REPORTAGE - Pour prévenir le surendettement et favoriser l'éducation budgétaire, plus de 500 points conseil budget, labellisés par l'État, ont été créés depuis 2019. Le Figaro a partagé l'après-midi d'une bénévole.

«J'ai toujours été à découvert, c'est mon mode de fonctionnement», reconnaît Sarah*, 47 ans, qui souffre d'une addiction aux jeux à gratter. Cette quarantenaire qui travaille pour un bailleur social est le premier rendez-vous de l'après-midi dans ce Point Conseil Budget du 11ème arrondissement de Paris. Depuis 2019, 500 structures de ce type existent pour accompagner les personnes en difficulté financière. Celui-ci est géré par l'association Crésus Île-de-France.

Dans ce petit bureau aux murs blancs, au fond d'une cour, Régine Monfront, bénévole depuis quatre ans, écoute, tente de rassurer et propose des solutions aux personnes venues pour être accompagnées afin de sortir de leurs problèmes de budget. «Les difficultés financières sont souvent liées à un accident de vie qui peut être un deuil, une séparation mais aussi une naissance ou un mariage qui bouscule un équilibre budgétaire déjà fragile. Il y a aussi des cas de mauvaise gestion, des personnes qui ont les moyens financiers suffisants mais qui ne s'en sortent pas», explique Régine Monfront.

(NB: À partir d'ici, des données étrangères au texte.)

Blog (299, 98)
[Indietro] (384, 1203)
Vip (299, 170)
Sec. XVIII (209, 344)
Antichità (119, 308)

Pour Sarah, c'est son addiction qui l'a plongée dans une situation financière délicate. «Je peux dépenser jusqu'à 100 euros par jour dans des jeux à gratter, c'est plus fort que moi», avoue-t-elle, tout en s'excusant tout au long de l'entretien. Mais bienveillance et écoute sont de mises. «Vous n'avez pas à vous excuser. Ce n'est pas à moi de qualifier ce qui est bien ou non», lui répète à plusieurs reprises la bénévole de l'association.

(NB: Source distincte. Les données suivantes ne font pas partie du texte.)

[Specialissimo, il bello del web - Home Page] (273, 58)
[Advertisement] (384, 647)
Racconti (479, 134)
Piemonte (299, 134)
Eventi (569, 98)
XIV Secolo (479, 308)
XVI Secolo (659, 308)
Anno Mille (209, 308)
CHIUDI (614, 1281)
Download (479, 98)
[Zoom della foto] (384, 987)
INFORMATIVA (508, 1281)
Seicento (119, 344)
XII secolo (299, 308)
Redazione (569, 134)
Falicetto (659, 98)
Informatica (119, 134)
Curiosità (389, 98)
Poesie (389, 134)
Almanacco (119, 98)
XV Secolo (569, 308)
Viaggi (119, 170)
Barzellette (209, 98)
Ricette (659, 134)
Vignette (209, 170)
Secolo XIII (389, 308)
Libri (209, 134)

« Je peux dépenser jusqu'à 100 euros par jour dans des jeux à gratter, c'est plus fort que moi »

Sarah, 47 ans

Malgré un salaire de plus de 2000 euros, elle a contracté de nombreux crédits pour un total de plus de 23.000 euros, comprenant deux crédits à la consommation. Voyant que Sarah a réalisé le mois dernier un nouveau crédit de 2000 euros, la bénévole d'une soixantaine d'années lui propose de monter un dossier de surendettement. « Avec cela, vous ne pouvez quasiment plus prendre de nouveaux crédits. C'est un garde-fou », lui explique-t-elle.

«Il me faut une solution radicale»

Les dossiers de surendettement sont à déposer auprès de la Banque de France. Un rééchelonnement des dettes sur une durée de sept ans maximum peut notamment être proposé. Mais le dépôt d'un dossier de surendettement entraîne également une inscription au FICP (fichier national des incidents de remboursement des crédits aux particuliers). Une inscription qui vise à avertir les banques de la situation financière afin de ne pas l'aggraver en octroyant un crédit supplémentaire ou en mettant à disposition des moyens de paiement tels qu'un chéquier ou une carte bleue. « Vous aurez une carte bleue à autorisation systématique, cela vous permettra de dépenser que si vous avez l'argent sur votre compte », rassure cette membre de l'association. Régine sort sa calculatrice et estime à 700 euros par mois la capacité de remboursement de Sarah, qui pourrait ainsi éponger ses dettes en trois ans.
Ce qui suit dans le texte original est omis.